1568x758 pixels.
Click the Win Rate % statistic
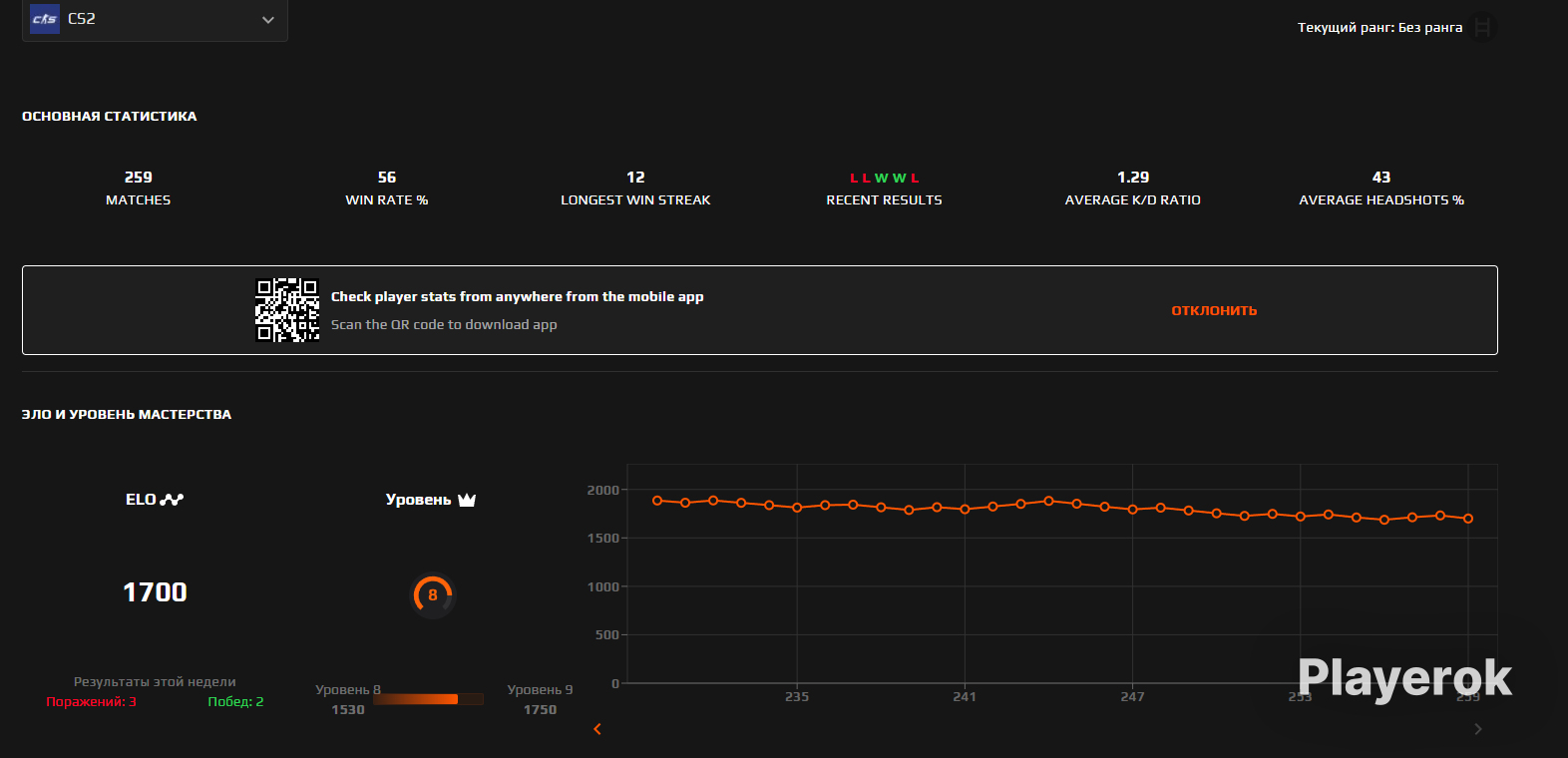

________________________________________

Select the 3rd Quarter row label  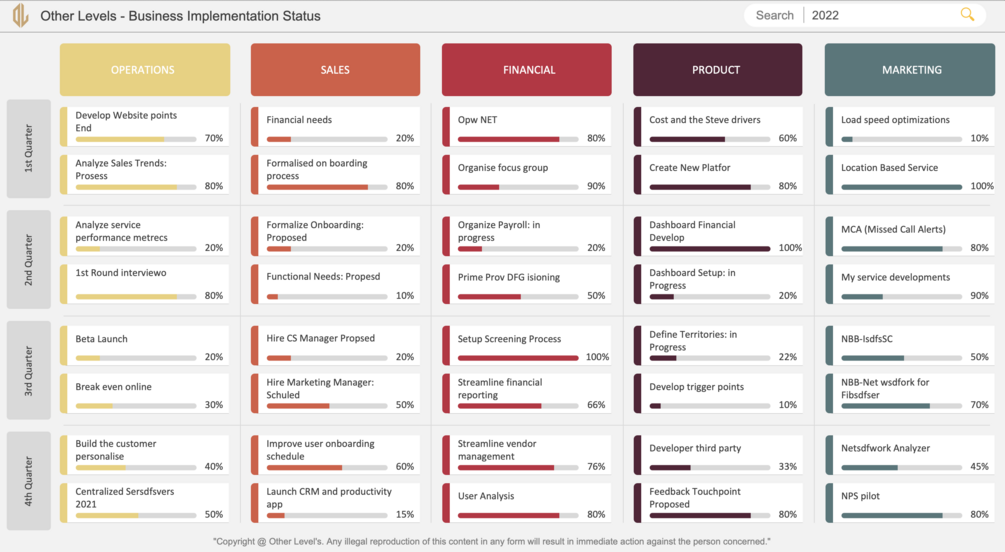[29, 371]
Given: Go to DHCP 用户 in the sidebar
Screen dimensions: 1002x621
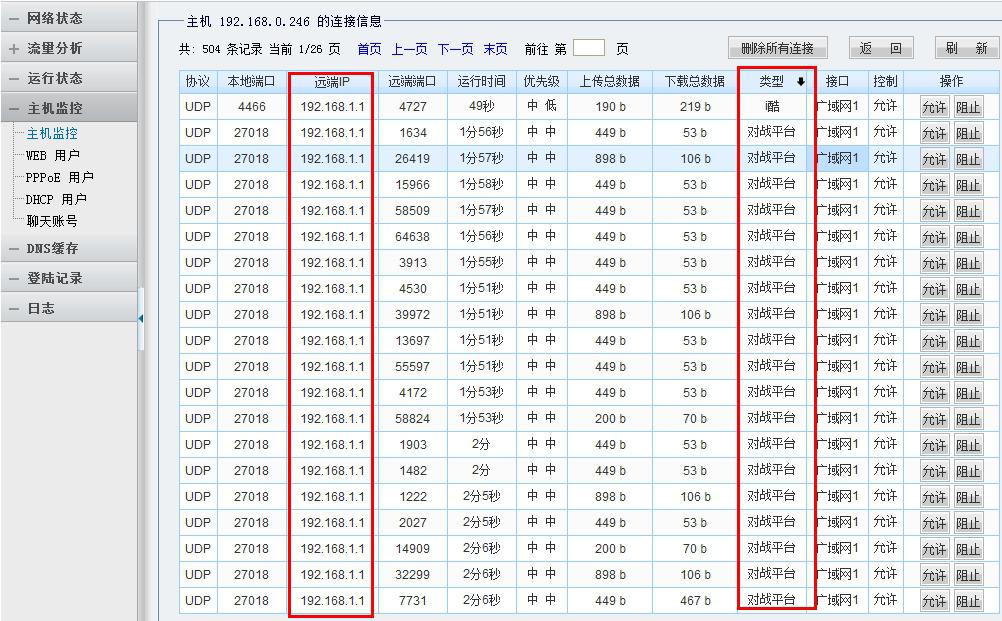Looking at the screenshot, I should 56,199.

________________________________________

*Task to complete*
Copy the lines of the records word for word, from the line with "Given: Go to DHCP 用户 in the sidebar" to the line with "Looking at the screenshot, I should 56,199.", and leave the pictures out of your answer.

*Task result*
Given: Go to DHCP 用户 in the sidebar
Screen dimensions: 1002x621
Looking at the screenshot, I should 56,199.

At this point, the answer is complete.